[meteorite-list] Not to worry. Nukes are good?

almitt2 at localnet.com almitt2 at localnet.com
Sun Mar 13 07:06:20 EDT 2011


Greetings Sterling and all,

Last OT post for me here, right or wrong.

My information comes from a Cook Nuclear Scientist who gave our 
astronomy group a program topic a few years back. No doubt I can't 
remember exactly what he said and my information may need updating.

How ever one thing he did mention was with the use of water as a 
moderator, was a safety feature that would prevent a melt down. No 
water no reaction.

Cited is a Wikipedia article. It mentions graphite moderator componets.

http://en.wikipedia.org/wiki/Chernobyl_disaster

This event exposed the graphite moderator components of the reactor to 
air and they ignited;

Perhaps it was the compents that warped and the rods couldn't be moved, 
locking them in and allowing the core meltdown.

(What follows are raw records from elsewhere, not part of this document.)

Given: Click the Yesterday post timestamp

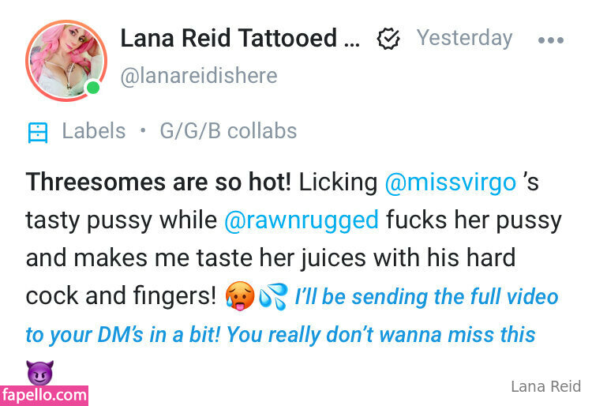Looking at the screenshot, I should coord(464,37).
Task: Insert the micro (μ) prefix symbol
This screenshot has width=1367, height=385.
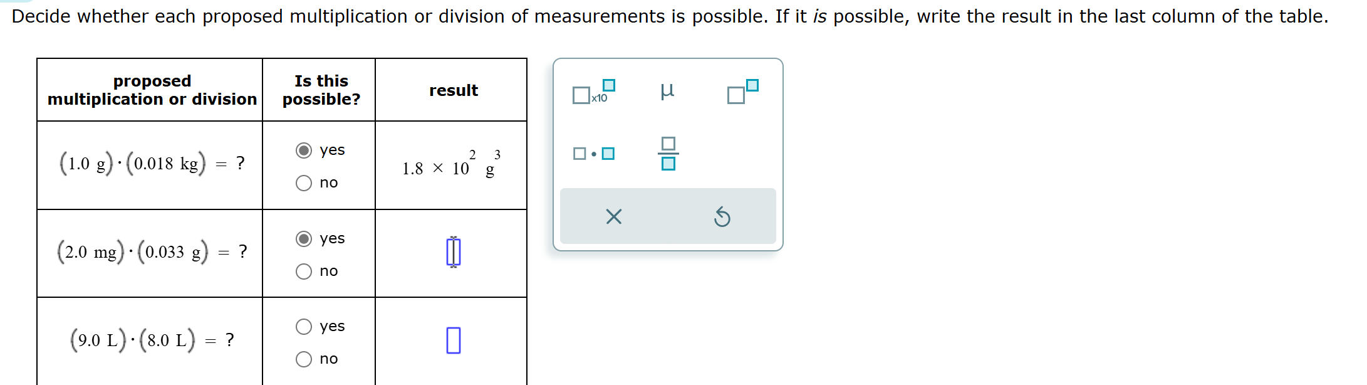Action: coord(667,91)
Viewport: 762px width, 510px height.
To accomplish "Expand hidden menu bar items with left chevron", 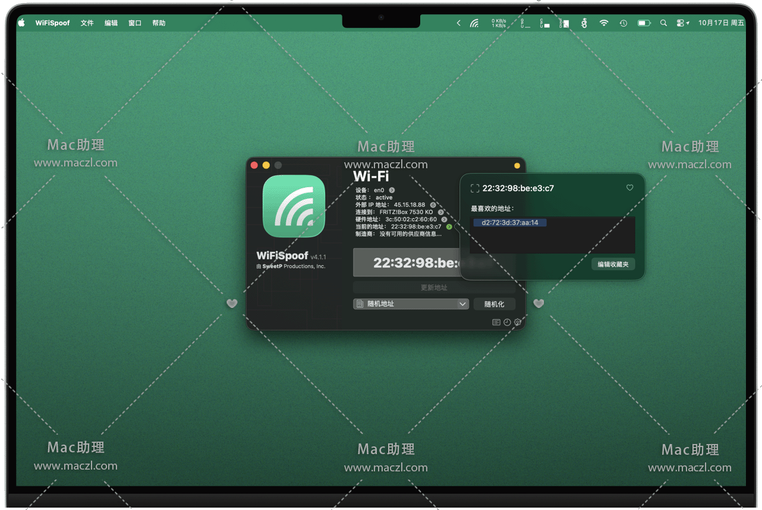I will (458, 23).
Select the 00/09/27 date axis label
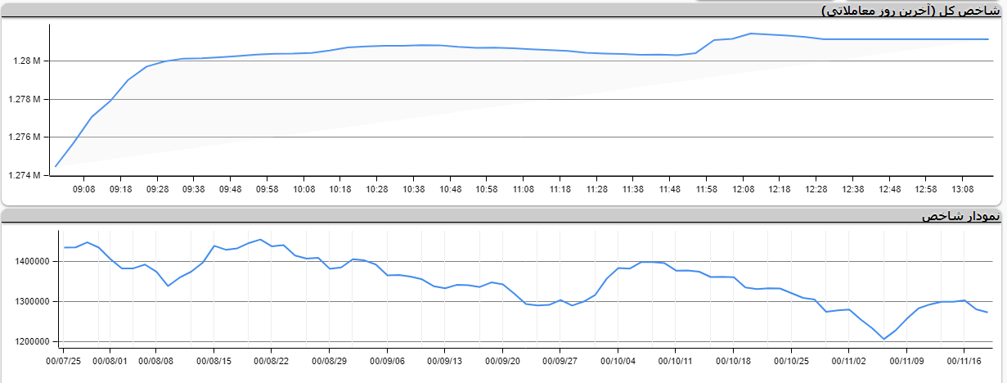Viewport: 1007px width, 383px height. coord(561,360)
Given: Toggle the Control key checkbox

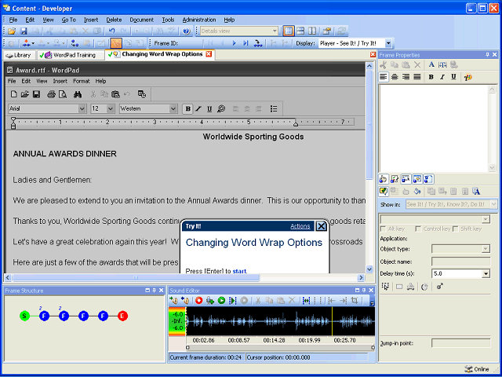Looking at the screenshot, I should click(x=418, y=229).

In any case it was a dangerous mess and your right the Japanese system 
works different.Hope they get things under control.

--AL Mitterling



Quoting "Sterling K. Webb" <sterling_k_webb at sbcglobal.net>:

> List,
>
> Al Mitterling pulled Chernobyl into this. Chernobyl
> was a graphite "pile" with pressurized water cooling
> and with NO containment vessel. In a graphite pile,
> graphite is NOT a control material and the control
> rods were not graphite rods. Fukushima is not a graphite
> pile; Chernobyl is irrelevant to the Fukushima discussion.
> And the suggestion that correct procedure for a water-
> moderated reactor is let it boil off and expose the core
> to a meltdown is ludicrous.
>
> Graphite is a "moderator." The moderator makes the
> chain reaction happen. Moderators are substances that slow
> the velocity of neutrons down until they are "thermalized,"
> or moving with the kinetic energy of room temperature.
> In the case of a neutron, that is the speed of an old man
> crossing his living room (or me on a bad day).